What the task asks:
Quote all entries exactly, leaving pictures aside.

[Start of Attachment]

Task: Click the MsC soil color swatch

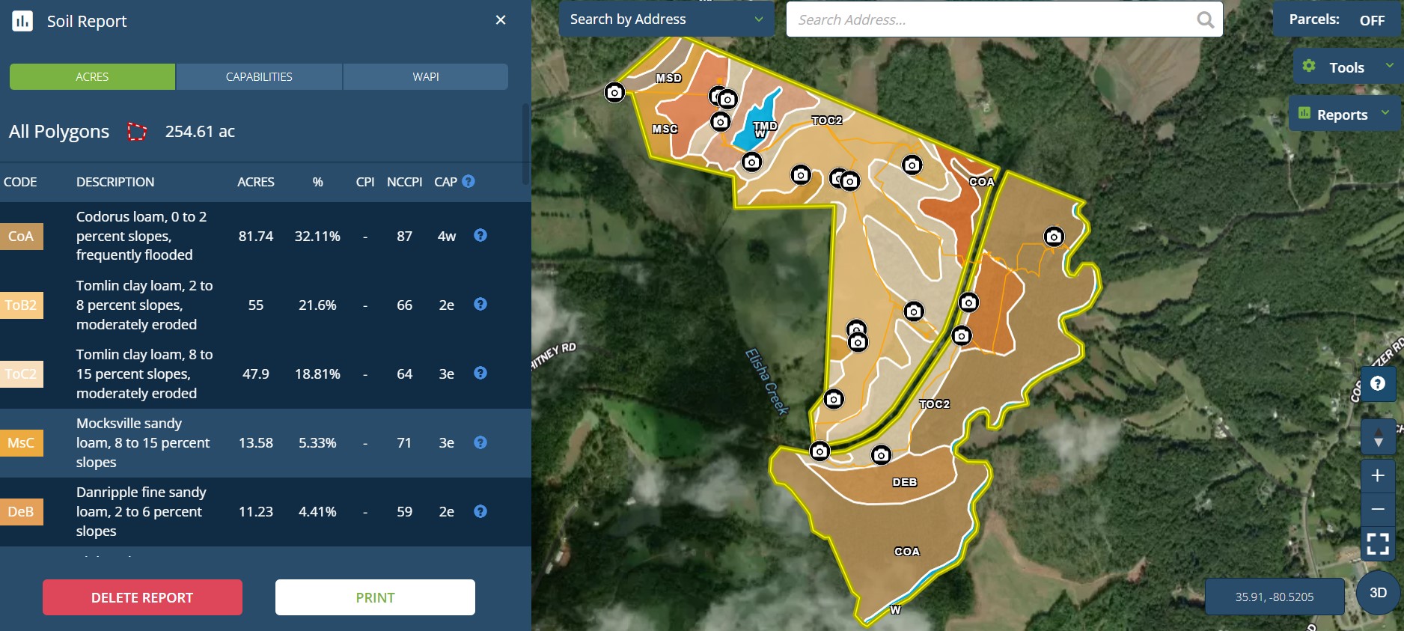Action: tap(21, 443)
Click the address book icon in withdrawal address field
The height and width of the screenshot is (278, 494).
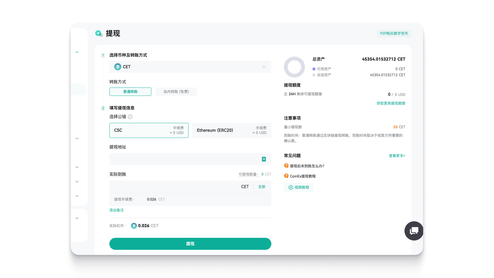264,159
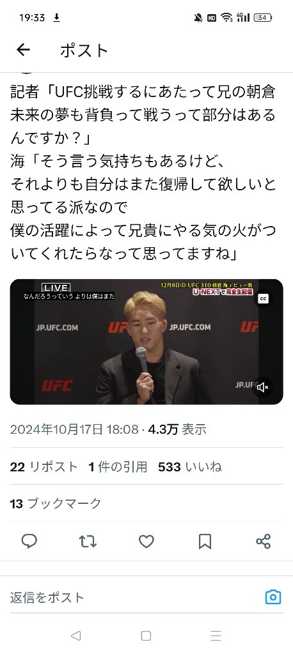293x654 pixels.
Task: Tap the camera icon in reply bar
Action: click(x=273, y=597)
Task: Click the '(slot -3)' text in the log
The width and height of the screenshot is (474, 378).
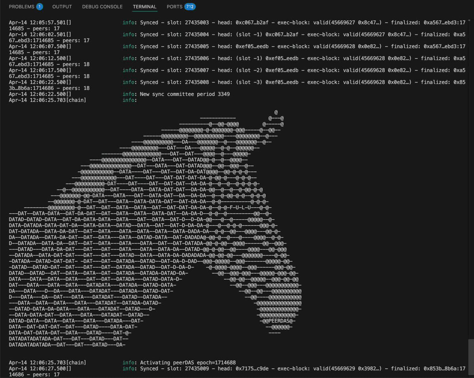Action: click(248, 83)
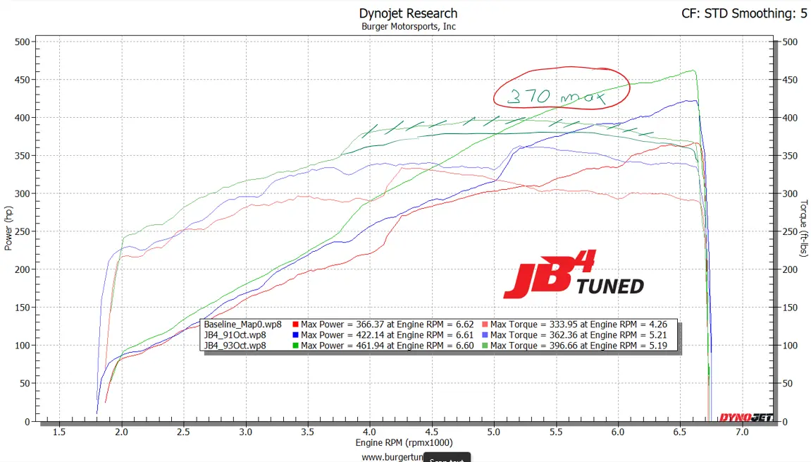Click light red Max Torque 333.95 swatch

point(485,325)
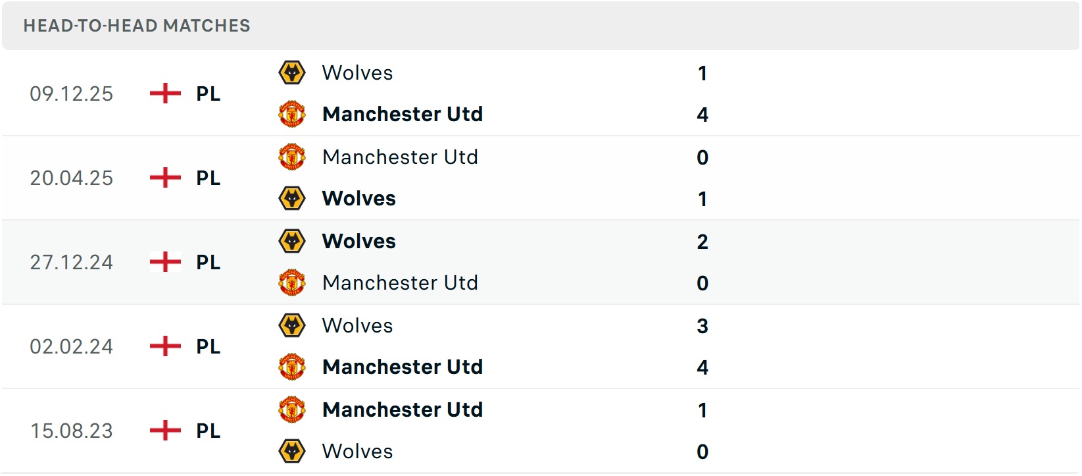Open Manchester Utd team in 20.04.25 match

point(400,157)
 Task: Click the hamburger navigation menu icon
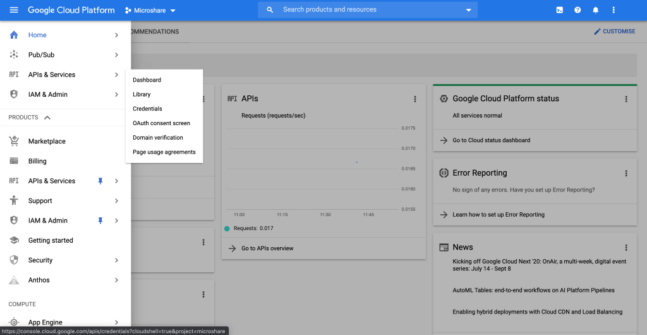pos(14,10)
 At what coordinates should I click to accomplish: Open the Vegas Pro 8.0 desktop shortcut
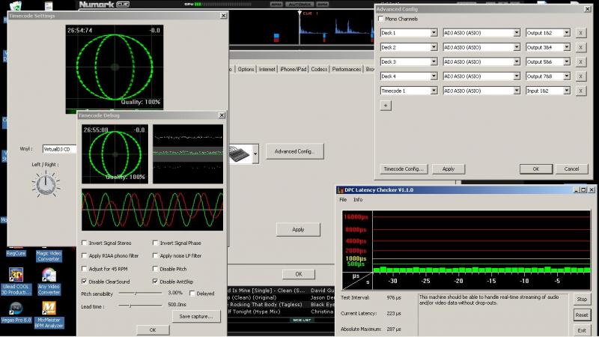[x=16, y=309]
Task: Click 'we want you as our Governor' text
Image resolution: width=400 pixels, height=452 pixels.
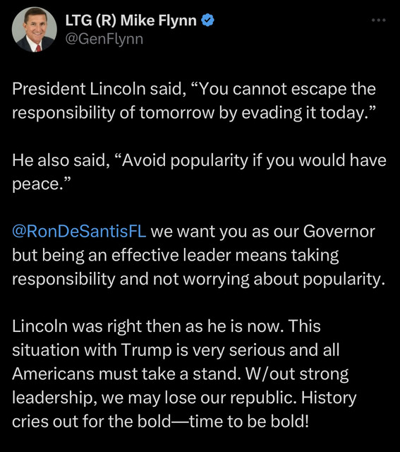Action: (x=263, y=232)
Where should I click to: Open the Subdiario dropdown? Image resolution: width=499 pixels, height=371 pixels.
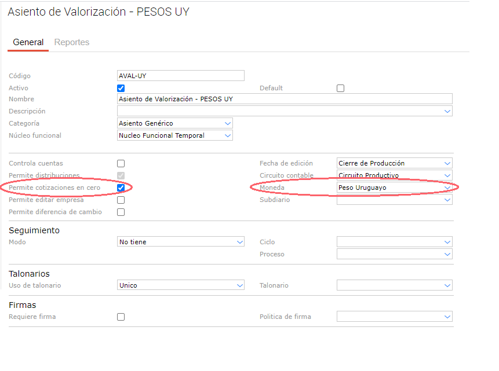coord(394,200)
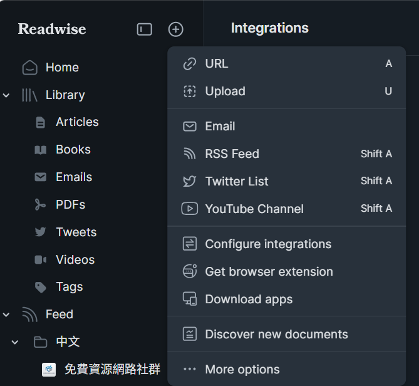Screen dimensions: 419x386
Task: Collapse the Feed section chevron
Action: point(7,315)
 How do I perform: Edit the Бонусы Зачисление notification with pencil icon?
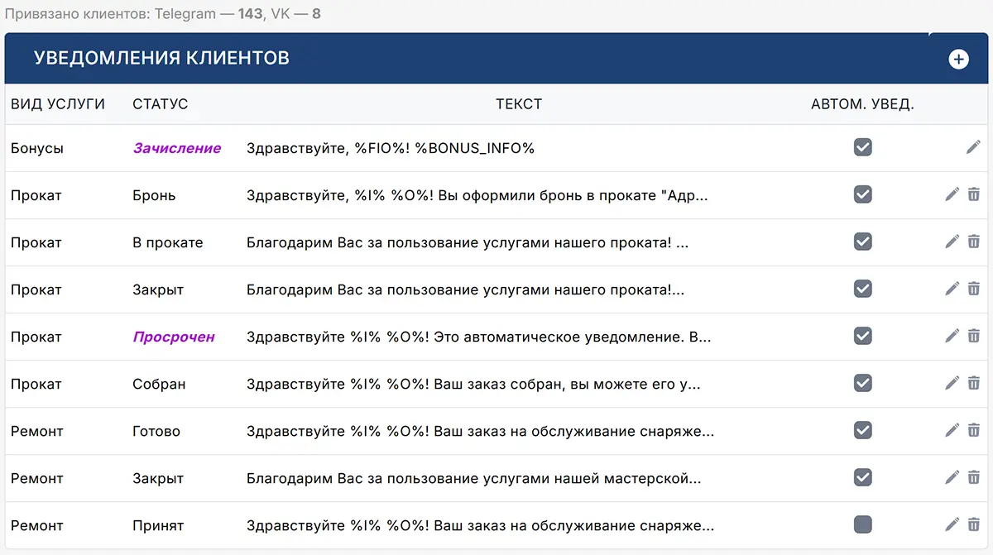coord(973,147)
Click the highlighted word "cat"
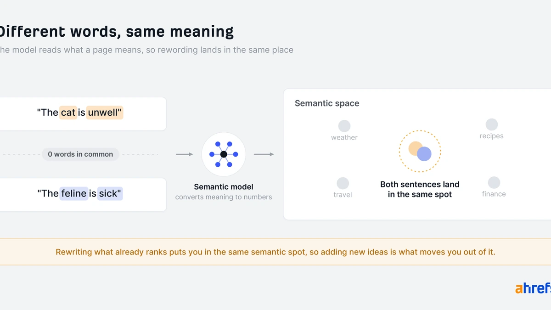 (68, 113)
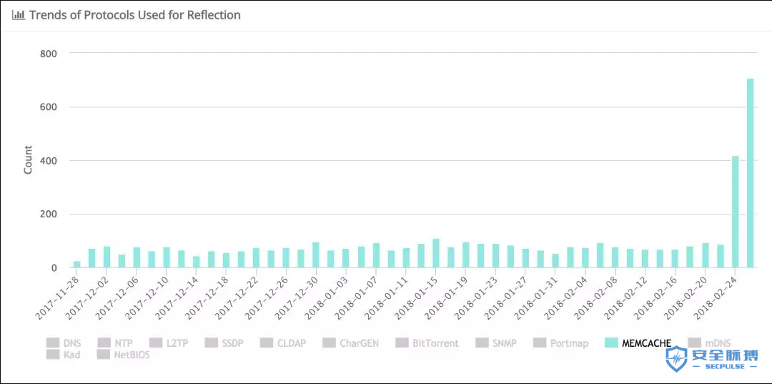The width and height of the screenshot is (772, 384).
Task: Click the tallest bar above 700
Action: point(751,173)
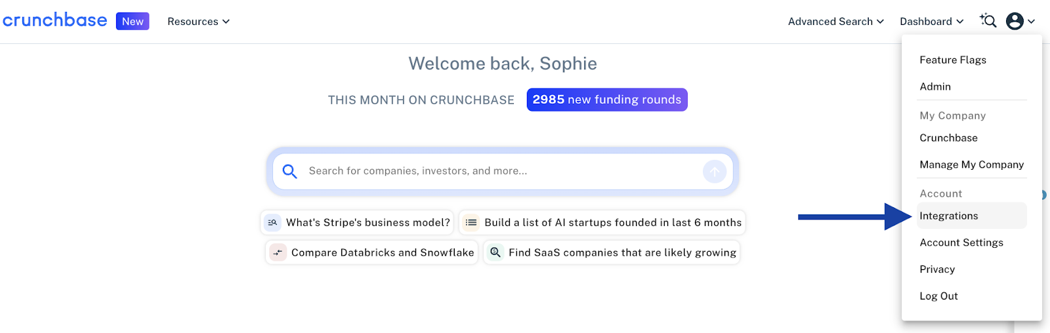1050x333 pixels.
Task: Click the list icon for AI startups prompt
Action: (x=471, y=223)
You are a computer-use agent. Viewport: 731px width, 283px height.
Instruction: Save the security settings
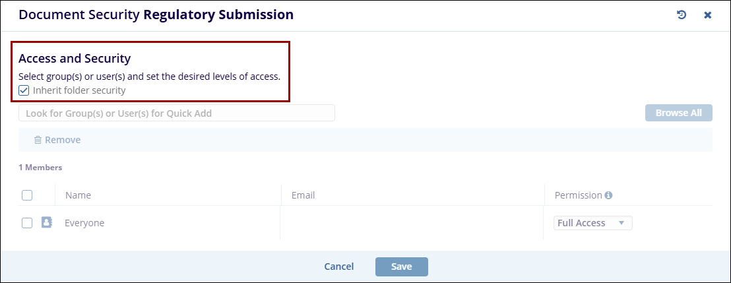(x=401, y=267)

[End of Attachment]

The completed task:
Task: Click the MsC soil color swatch

Action: tap(21, 443)
Click the address book icon in withdrawal address field
The height and width of the screenshot is (278, 494).
264,159
293x654 pixels.
Task: Tap the camera icon in reply bar
Action: click(x=273, y=597)
Task: Click the '(slot -3)' text in the log
The width and height of the screenshot is (474, 378).
Action: click(248, 83)
Click light red Max Torque 333.95 swatch

point(485,325)
Open Manchester Utd team in 20.04.25 match

point(400,157)
 Task: Click the hamburger navigation menu icon
pos(14,10)
 At what coordinates should I click to accomplish: Open the Vegas Pro 8.0 desktop shortcut
[x=16, y=309]
Task: Click 'we want you as our Governor' text
Image resolution: width=400 pixels, height=452 pixels.
Action: (x=263, y=232)
Where should I click to: Open the Subdiario dropdown? Image resolution: width=499 pixels, height=371 pixels.
coord(394,200)
Screen dimensions: 419x386
Task: Collapse the Feed section chevron
Action: point(7,315)
 How do I perform: Edit the Бонусы Зачисление notification with pencil icon?
coord(973,147)
Click the highlighted word "cat"
 (68, 113)
The width and height of the screenshot is (772, 384).
Task: Click the tallest bar above 700
Action: point(751,173)
1050x333 pixels.
Task: Click the list icon for AI startups prompt
Action: (x=471, y=223)
You are a computer-use agent. Viewport: 731px width, 283px height.
Instruction: Save the security settings
(x=401, y=267)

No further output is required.